**DOCUMENT SEGMENT**
Reputation: 35
I am currently am trying to create a nested dictionary from a csv file.
The CSV File represents how many people there are for each demographic region. In the nested dictionary each key is a region and the value is another dictionary. The inner dictionary uses the demographic as key and the number of people for its value.
Region,American,Asian,Black
midwest,2500,2300,2150
north,1200,2300,2300
south,1211,211,2100
Currently have:
def load_csv(filename):
data={}
with open(filename) as csvfile:
fh = csv.DictReader(csvfile)
for row in fh:
key = row.pop('Region')
data[key] = row
return data
Expected Output (must convert the numbers from strings to integers):
{'west':{'American': 2500, 'ASIAN': 2300, ...}, 'north':{'American': 1200, ..}...}
I'm getting stuck when running my code as it is giving me "KeyError: 'Region'"
Upvotes: 1
Views: 103
Reputation: 4710
This solution requires no imports at all, but will only work if there are no escaped separators [i.e., none of the values contain a ,
or newline]:
def load_csv(filename, sep=','):
with open(filename, 'r') as csvfile:
csvlines = csvfile.read().strip().splitlines()
csvRows = [[v.strip() for v in l.split(sep)] for l in csvlines]
if not csvRows: return {}
keys = csvRows[0][1:]
return {r[0]: dict(zip(keys, r[1:])) for r in csvRows[1:] if r}
At the very least, it works for the csv in your snippet, but if your csv contains ,
or newlines at any unexpected positions, this function will no longer be reliable - it would definitely be better to use a module built for reading and parsing csv.

**STATED EXERCISE**
In the forum thread on building a nested dictionary from a CSV file:
(a) What error message does the asker get when running the code?
(b) According to the expected output, what type must the numbers be converted to?
(c) Which values would make the no-import solution stop working?
The data items that come next are not needed for anything here.

[Data items]
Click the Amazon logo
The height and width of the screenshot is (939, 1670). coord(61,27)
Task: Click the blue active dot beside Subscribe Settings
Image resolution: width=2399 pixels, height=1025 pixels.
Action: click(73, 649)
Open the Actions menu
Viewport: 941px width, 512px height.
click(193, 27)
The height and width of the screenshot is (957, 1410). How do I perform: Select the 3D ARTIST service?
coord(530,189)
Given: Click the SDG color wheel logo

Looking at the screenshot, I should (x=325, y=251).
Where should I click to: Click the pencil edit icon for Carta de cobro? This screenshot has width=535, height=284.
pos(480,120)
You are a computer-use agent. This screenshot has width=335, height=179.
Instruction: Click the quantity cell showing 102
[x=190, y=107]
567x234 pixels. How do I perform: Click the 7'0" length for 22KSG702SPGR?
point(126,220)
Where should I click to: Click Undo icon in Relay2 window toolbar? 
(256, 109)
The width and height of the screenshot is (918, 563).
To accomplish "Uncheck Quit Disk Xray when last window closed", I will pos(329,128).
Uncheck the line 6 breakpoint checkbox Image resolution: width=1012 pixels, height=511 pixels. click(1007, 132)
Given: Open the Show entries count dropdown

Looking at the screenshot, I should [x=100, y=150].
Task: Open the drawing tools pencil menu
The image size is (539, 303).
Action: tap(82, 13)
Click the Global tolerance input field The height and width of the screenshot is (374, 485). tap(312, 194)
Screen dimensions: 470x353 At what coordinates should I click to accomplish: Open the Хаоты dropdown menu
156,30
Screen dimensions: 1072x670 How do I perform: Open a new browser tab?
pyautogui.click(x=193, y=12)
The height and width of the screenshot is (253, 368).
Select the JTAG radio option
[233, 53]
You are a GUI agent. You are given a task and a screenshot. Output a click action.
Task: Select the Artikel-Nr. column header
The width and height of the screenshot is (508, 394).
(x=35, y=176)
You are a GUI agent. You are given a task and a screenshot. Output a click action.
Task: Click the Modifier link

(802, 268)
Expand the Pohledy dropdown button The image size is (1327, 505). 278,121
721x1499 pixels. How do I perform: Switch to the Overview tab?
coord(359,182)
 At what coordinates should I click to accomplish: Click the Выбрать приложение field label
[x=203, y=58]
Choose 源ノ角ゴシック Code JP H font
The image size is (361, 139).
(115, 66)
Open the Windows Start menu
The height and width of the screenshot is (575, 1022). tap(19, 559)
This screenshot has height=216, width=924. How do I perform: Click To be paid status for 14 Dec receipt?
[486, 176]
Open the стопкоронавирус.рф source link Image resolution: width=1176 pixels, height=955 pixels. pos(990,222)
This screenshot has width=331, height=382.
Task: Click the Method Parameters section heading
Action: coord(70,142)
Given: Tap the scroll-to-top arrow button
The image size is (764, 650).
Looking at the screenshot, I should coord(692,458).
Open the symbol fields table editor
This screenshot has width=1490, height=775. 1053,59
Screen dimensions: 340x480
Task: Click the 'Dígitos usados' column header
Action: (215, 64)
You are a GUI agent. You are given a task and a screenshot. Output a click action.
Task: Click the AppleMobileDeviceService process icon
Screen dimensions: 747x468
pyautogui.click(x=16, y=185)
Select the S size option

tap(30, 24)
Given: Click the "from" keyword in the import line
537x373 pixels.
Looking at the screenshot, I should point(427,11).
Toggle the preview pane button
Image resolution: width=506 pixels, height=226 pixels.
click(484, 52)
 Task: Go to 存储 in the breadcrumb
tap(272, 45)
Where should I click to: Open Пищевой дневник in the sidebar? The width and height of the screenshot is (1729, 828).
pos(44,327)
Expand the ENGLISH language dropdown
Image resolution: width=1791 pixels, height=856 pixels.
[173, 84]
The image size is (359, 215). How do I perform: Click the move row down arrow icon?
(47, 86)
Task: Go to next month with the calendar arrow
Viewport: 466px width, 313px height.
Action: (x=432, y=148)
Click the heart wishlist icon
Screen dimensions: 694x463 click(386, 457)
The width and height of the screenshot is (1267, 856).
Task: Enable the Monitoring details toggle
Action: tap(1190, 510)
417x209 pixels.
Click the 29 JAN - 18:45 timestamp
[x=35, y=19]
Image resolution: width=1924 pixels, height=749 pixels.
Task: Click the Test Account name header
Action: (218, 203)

**THE RESPONSE**
(a) "KeyError: 'Region'"
(b) Integers, converted from strings.
(c) Values that contain escaped separators, meaning a comma or a newline.